[Entries taken from a collection]
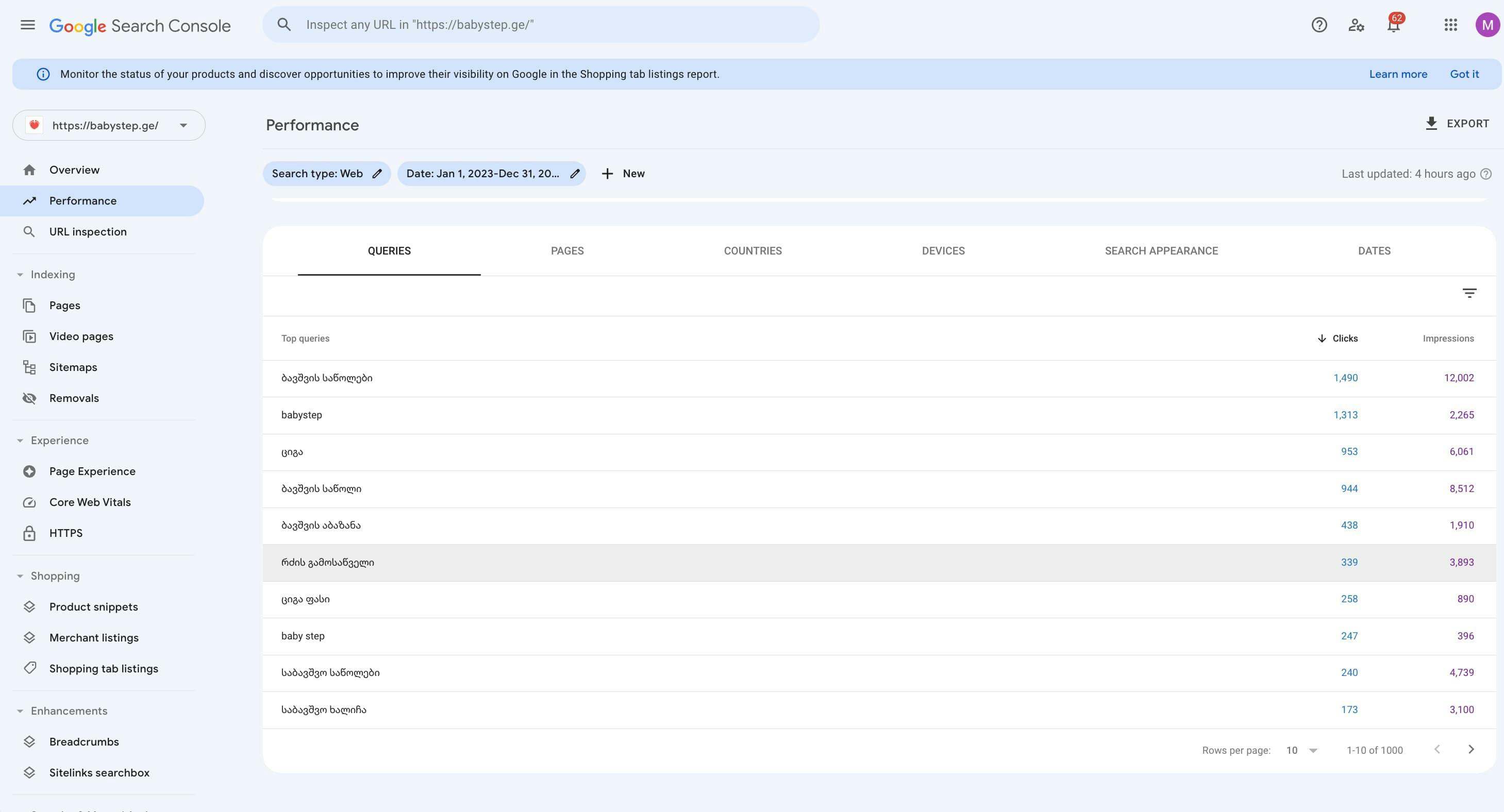Collapse the Enhancements section
Screen dimensions: 1504x812
(x=20, y=711)
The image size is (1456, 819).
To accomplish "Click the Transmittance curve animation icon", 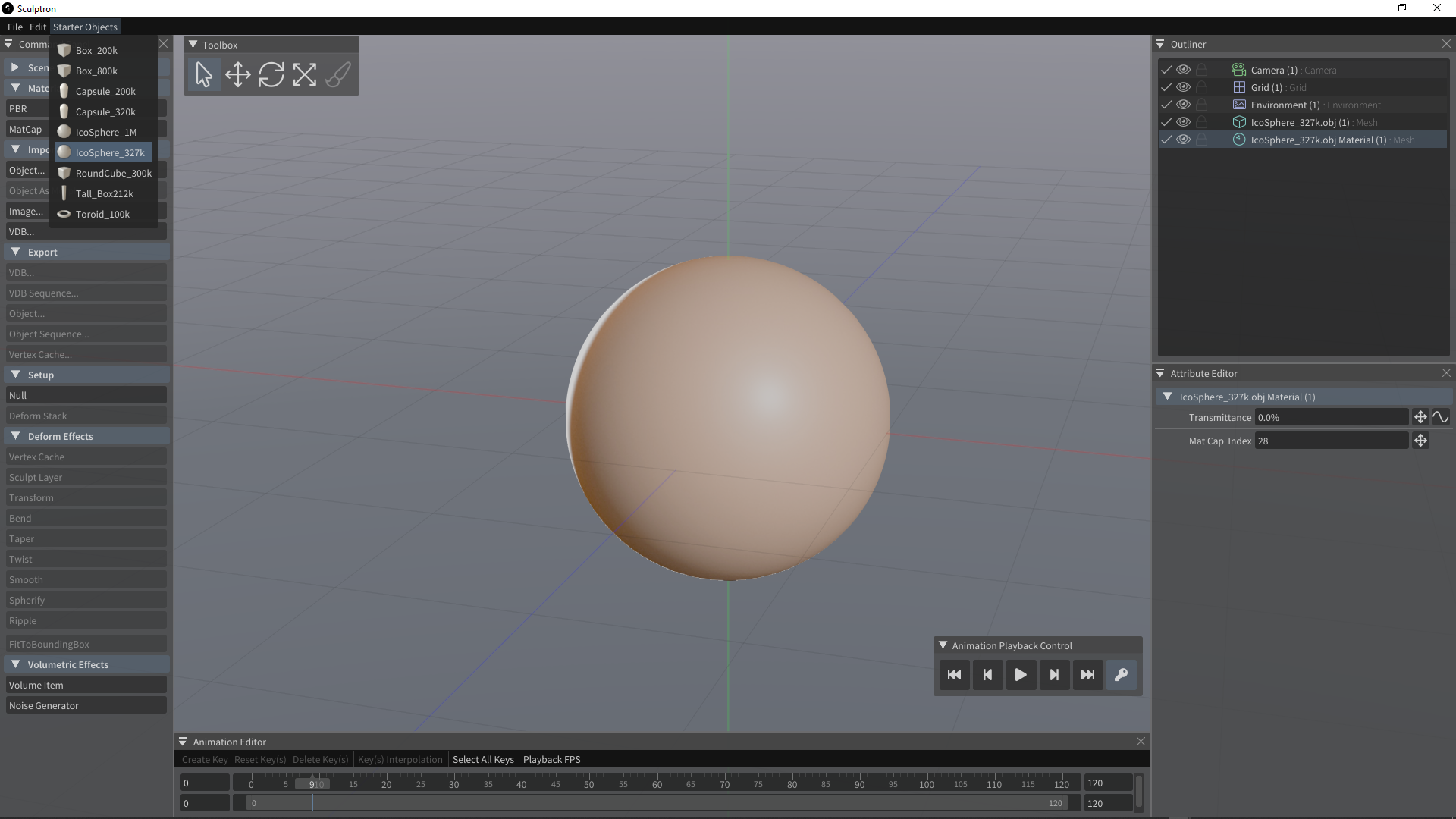I will (1440, 417).
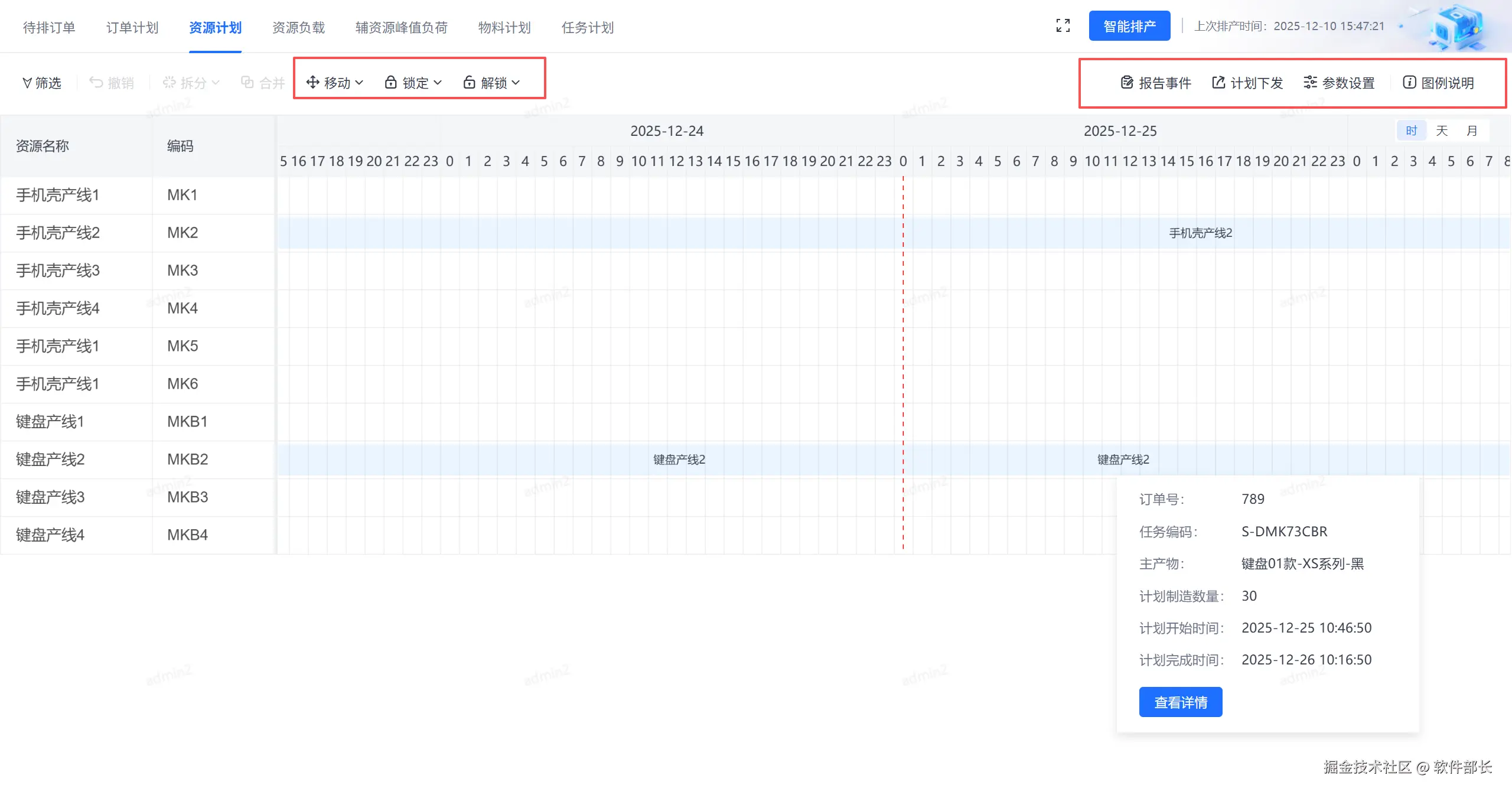Viewport: 1512px width, 795px height.
Task: Click the Move (移动) cross-arrows icon
Action: click(312, 82)
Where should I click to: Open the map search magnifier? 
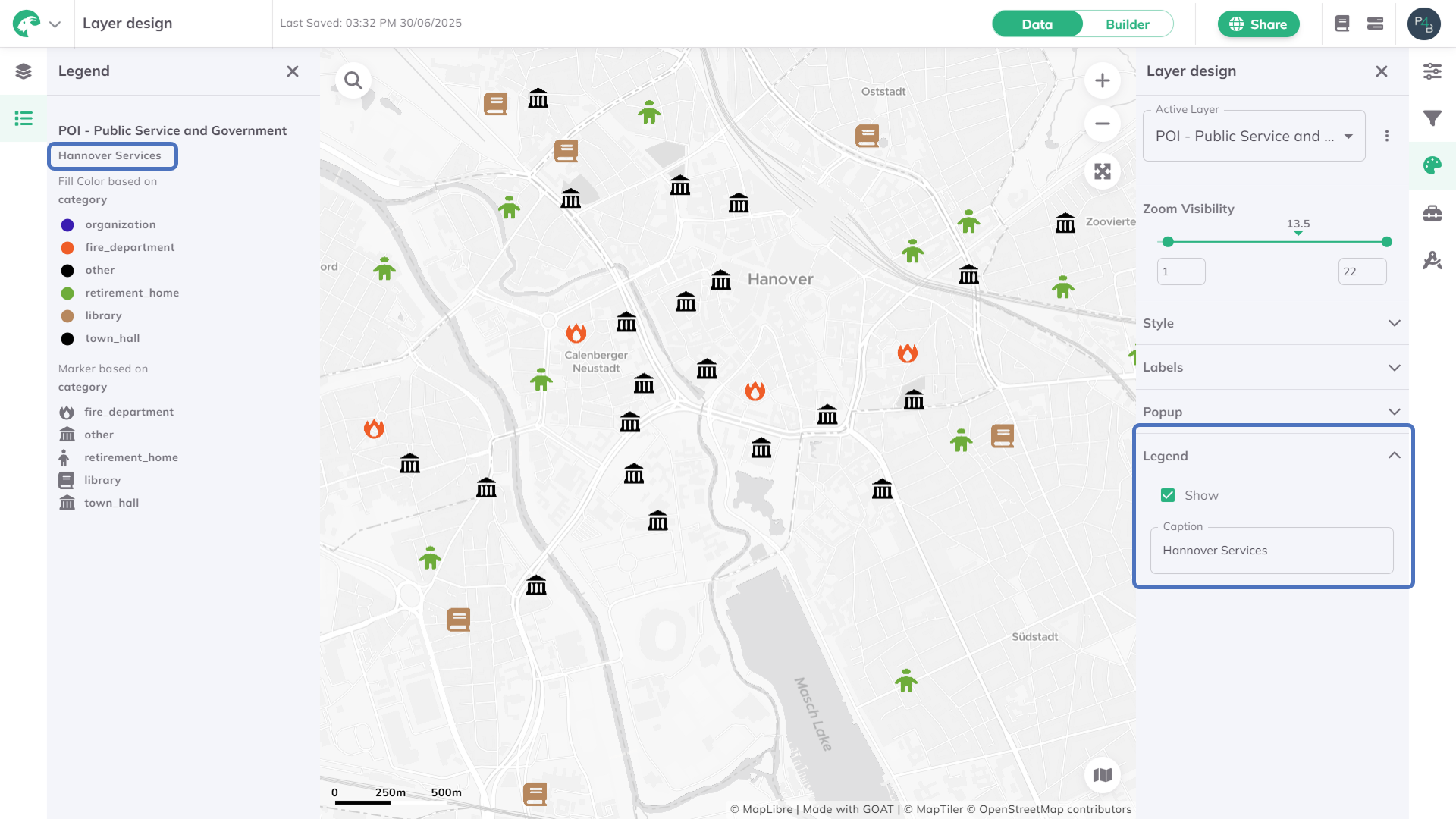point(353,80)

TASK REQUIREMENTS: Find the line that contains "Where should I", then write out that line and every line after it through the end of the records, exactly. Leave the pictures out.

EXERCISE ANSWER:
Where should I click to: Open the map search magnifier? 
point(353,80)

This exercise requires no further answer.